*** Block opens ***

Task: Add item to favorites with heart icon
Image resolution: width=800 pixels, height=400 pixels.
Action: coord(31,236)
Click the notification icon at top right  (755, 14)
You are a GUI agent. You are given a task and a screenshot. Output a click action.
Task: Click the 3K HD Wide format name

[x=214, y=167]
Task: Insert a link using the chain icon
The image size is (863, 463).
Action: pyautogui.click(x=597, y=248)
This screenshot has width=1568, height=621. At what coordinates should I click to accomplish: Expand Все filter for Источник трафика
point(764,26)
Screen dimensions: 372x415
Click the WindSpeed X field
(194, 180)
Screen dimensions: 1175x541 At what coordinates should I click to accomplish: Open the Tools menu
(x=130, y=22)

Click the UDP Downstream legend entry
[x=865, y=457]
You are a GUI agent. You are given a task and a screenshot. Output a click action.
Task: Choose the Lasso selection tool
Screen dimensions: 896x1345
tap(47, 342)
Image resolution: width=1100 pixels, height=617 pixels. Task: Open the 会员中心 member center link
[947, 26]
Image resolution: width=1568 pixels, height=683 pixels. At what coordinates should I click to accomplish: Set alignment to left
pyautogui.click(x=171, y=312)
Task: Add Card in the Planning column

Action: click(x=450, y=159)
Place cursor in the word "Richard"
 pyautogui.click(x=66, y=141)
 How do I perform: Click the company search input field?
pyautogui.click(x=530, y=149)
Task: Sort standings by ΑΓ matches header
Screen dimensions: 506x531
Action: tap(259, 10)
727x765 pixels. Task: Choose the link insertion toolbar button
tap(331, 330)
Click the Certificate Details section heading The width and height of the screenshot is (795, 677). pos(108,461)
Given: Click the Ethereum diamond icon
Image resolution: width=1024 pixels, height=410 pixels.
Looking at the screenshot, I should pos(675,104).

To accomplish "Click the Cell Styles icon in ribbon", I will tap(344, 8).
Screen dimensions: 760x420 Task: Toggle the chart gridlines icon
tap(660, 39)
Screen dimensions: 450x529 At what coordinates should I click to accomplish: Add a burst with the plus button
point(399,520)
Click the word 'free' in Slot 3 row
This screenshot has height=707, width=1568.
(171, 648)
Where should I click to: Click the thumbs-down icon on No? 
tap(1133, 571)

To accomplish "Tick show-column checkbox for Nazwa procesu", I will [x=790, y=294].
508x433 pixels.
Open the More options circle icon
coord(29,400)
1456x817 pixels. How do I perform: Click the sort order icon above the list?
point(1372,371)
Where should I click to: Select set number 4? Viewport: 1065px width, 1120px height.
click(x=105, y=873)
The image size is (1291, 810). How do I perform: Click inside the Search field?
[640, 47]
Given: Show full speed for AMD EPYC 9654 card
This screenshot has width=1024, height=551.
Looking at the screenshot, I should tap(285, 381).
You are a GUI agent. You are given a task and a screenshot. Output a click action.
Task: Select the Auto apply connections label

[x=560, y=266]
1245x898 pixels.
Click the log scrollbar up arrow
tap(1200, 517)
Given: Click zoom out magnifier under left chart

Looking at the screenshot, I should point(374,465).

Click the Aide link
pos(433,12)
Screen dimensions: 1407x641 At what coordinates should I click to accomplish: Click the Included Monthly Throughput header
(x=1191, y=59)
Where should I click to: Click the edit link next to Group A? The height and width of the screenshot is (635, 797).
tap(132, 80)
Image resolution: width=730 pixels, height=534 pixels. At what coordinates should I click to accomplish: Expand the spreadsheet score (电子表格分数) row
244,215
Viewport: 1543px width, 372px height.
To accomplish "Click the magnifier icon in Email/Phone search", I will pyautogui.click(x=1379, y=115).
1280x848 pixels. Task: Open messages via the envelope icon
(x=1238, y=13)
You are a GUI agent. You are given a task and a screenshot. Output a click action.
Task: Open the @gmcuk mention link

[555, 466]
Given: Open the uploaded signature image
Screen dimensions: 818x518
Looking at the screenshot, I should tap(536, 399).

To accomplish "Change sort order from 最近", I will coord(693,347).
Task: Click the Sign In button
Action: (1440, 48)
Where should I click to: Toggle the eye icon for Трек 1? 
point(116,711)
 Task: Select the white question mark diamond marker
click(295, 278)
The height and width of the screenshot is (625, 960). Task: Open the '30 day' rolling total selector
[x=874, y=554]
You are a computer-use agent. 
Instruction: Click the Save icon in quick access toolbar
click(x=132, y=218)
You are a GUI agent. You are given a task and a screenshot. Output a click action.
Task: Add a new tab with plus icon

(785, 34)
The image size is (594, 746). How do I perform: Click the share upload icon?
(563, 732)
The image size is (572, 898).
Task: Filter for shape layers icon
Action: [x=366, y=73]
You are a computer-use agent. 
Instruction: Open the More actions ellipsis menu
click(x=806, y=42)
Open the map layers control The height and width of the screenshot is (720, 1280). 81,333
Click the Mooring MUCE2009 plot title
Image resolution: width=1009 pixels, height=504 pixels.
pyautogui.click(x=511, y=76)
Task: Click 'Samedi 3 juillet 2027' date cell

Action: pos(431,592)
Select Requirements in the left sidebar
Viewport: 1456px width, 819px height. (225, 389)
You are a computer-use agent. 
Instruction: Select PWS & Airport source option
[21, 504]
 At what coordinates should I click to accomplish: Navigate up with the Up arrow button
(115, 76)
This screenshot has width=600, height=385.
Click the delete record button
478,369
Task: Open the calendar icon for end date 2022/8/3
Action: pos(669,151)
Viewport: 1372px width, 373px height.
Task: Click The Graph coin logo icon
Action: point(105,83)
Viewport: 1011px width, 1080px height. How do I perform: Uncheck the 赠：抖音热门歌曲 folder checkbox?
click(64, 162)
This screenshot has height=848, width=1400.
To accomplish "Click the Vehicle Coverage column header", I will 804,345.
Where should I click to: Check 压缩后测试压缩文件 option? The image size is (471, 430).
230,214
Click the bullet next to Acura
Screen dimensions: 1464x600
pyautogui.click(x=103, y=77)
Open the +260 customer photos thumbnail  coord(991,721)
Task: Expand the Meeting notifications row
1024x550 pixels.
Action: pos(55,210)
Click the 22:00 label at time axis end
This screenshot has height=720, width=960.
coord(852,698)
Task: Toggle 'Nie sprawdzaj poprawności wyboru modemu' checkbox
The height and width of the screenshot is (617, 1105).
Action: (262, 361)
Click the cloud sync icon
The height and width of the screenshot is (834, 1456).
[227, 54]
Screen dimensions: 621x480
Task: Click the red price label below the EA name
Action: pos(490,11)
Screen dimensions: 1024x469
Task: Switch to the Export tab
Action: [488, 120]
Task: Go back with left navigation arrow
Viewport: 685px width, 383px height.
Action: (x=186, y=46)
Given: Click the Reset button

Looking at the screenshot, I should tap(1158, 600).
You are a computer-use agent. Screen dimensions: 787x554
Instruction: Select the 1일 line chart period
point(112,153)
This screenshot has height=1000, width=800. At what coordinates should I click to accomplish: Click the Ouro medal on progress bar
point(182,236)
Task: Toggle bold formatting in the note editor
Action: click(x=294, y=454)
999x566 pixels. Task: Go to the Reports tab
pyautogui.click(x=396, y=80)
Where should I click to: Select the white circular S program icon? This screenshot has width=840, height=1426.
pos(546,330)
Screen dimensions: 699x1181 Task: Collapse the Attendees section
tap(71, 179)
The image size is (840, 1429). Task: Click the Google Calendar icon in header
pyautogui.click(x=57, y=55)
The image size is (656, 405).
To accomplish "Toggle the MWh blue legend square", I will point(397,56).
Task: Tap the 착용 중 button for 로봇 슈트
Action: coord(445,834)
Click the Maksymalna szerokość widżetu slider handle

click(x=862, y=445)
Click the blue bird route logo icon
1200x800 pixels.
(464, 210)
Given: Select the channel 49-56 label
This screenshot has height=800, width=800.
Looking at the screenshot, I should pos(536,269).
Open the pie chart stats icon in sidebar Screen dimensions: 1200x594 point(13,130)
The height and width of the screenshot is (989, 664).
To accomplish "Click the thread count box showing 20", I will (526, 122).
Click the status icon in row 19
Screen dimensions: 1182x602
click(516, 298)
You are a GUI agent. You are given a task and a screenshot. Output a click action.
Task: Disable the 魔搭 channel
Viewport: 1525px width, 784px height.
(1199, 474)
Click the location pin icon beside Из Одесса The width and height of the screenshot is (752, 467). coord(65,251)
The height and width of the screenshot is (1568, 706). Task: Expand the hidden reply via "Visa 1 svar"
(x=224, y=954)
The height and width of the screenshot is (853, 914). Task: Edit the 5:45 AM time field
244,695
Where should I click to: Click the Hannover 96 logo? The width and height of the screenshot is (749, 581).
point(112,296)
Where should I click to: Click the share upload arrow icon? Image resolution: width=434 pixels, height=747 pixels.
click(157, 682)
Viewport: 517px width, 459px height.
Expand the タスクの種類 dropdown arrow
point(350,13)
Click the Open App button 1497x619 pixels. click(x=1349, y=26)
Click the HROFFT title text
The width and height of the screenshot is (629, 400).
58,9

*** Block closes ***

• [What the exercise asks]: Output the line containing "The width and height of the screenshot is (629, 400)." and all lines after it to the end of the records, exactly as given.

• [Output below]:
The width and height of the screenshot is (629, 400).
58,9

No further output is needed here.